The German duo have both seen growth rates return to over 17 per cent in the past three months, according to data from Kantar, shattering hopes for Tesco, Sainsbury’s, Asda and Morrisons – the so called big four – that a slowdown earlier in the year may have been part of a longer term trend.
Shore Capital analyst Clive Black warned that with the big four still struggling to prove their turnaround strategies are working, there could be blood spilt this Christmas to win over customer loyalty.
“While we’ve had rougher times, there could still be plenty of blood on the carpet come the new year if the superstore operators do not range and price correctly.
“There has been some slightly better news from the supermarkets over the last month, but the four-week data
issued by Nielsen brought sentiment back to earth with a bump; value and volume decline,” he told City A.M..
Read more: Supermarket price wars slide into reverse
Data from Nielsen put the growth even higher at 27.6 per cent and 23.3 per cent for Aldi and Lidl respectively, as their no-frills prices and expanding footprints had shoppers continuing to flock through their doors.
In contrast, Asda, Morrisons and Tesco sales fell in the period, with only Sainsbury’s squeezing out growth.

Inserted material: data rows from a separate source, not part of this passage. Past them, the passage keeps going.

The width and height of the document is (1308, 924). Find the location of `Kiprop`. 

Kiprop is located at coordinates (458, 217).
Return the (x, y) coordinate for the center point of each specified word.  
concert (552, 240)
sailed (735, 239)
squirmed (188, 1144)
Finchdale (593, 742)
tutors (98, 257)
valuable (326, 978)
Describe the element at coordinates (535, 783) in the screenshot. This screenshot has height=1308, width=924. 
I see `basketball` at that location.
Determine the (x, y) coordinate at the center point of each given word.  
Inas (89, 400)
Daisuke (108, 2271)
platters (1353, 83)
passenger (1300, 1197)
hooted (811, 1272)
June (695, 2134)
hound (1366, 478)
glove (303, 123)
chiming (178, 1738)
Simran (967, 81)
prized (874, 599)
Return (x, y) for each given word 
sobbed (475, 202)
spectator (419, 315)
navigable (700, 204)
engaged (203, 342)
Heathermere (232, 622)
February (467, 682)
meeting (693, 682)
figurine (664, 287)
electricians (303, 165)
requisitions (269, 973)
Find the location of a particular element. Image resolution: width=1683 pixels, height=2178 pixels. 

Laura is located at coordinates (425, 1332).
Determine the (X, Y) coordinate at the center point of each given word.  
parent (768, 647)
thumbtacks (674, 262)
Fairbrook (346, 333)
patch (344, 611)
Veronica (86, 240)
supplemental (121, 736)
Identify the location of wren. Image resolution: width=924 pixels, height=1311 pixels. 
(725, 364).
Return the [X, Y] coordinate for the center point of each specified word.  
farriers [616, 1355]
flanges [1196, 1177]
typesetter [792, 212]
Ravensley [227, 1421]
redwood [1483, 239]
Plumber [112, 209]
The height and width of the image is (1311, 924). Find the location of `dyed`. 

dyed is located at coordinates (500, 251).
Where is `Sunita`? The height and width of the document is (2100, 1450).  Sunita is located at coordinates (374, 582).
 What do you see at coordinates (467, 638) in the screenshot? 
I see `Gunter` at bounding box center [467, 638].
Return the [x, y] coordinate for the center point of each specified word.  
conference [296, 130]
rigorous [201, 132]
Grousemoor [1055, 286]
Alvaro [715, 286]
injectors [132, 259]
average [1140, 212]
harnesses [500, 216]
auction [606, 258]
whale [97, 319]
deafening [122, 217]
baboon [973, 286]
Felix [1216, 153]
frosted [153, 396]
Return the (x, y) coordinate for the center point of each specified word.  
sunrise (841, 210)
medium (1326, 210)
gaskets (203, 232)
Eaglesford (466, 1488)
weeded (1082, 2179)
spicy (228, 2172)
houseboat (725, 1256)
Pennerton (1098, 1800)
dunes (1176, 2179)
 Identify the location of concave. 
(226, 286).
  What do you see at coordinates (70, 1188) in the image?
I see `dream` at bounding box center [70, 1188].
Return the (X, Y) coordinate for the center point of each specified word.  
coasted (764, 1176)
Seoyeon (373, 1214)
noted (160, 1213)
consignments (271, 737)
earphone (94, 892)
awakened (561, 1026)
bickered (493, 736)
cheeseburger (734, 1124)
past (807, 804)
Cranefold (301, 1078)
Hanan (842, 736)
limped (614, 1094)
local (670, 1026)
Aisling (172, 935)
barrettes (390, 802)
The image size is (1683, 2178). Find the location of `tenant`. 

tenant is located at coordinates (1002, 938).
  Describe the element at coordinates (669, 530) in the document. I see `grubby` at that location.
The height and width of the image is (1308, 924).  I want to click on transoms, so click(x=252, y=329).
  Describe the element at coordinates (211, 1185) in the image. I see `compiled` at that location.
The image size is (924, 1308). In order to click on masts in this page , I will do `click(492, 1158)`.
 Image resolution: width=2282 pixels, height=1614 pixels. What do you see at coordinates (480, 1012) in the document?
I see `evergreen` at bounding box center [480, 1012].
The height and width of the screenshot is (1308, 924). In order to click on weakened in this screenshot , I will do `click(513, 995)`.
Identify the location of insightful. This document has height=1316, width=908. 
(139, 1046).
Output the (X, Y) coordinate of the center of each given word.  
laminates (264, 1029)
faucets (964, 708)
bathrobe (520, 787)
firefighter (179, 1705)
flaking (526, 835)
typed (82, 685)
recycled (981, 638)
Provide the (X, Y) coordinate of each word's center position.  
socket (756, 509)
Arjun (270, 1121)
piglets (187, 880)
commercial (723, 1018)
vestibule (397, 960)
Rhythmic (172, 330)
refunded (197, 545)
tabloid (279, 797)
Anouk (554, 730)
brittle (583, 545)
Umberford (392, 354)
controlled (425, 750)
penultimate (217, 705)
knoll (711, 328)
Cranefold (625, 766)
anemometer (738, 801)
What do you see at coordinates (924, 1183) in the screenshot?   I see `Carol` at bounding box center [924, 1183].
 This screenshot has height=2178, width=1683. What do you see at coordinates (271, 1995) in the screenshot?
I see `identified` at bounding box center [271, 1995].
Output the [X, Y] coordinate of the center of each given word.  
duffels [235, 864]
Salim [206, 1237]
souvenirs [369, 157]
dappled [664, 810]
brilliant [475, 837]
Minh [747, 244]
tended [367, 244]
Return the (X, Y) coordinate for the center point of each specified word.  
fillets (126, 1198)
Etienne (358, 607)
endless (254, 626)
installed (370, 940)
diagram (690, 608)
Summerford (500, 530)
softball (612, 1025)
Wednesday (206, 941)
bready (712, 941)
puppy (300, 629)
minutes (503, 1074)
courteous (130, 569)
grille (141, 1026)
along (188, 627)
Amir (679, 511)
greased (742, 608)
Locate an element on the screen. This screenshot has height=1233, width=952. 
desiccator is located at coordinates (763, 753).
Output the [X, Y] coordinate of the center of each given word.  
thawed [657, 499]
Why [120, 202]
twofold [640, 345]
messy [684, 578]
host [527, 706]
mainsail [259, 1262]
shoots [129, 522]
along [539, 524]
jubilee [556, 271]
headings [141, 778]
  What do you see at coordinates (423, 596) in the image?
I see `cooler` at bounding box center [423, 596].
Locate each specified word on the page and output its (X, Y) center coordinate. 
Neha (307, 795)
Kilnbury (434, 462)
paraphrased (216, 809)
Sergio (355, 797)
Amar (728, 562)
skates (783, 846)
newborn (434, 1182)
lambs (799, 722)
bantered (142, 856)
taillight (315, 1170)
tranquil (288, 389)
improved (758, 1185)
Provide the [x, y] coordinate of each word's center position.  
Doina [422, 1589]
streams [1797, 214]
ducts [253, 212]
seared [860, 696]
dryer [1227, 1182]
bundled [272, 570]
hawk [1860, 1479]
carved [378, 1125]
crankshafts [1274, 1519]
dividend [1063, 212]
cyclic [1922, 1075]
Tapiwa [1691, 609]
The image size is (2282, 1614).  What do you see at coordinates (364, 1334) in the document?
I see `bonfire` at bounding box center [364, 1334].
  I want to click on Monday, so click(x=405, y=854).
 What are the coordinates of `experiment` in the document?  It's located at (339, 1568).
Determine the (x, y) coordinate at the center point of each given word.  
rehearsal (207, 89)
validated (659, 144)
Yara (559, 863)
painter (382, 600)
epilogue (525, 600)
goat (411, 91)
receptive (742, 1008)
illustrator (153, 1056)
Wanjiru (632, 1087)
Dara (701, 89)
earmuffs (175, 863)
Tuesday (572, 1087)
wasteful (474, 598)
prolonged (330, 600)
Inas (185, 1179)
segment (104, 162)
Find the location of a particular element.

Black added: “British shoppers are clearly liking the price files and range developments at both fascias and this may be a greater commercial challenge at Christmas 2015 than was the case last year”.
The big four have been embroiled in a bitter price war, slashing prices in a bid to win back shoppers.
But the latest figures show Aldi and Lidl have continued to seize a greater share of the market ahead of the critical Christmas trading period.
To compound matters, Morrisons, Sainsbury’s, Tesco and most recently Waitrose have all lost their chief executives over the past 18 months.
Experts believe that Tesco boss Dave Lewis, installed just over a year ago, is under the most pressure to perform after embarking on a complete overhaul of the supermarket since taking the helm.
Read more: Big Four in trouble in Supermarket Wars
HSBC’s Dave McCarthy said: “Every Christmas is harder than the last as competition gets more intense. For Tesco, it is a very important Christmas as it will be Lewis’ second Christmas. Last year, Tesco had a good Christmas and Dave needs to deliver growth on growth.
“If he can do this then it will be real evidence that the turnaround is working.”
Pressure has also been mounting on Asda boss Andy Clarke to revive flagging sales at the Wal-Mart-owned supermarket chain after the group reported its worst quarterly result in years.
Earlier this week, the company revised its strategy and scrapped plans to expand into London in order to focus on revamping its existing stores.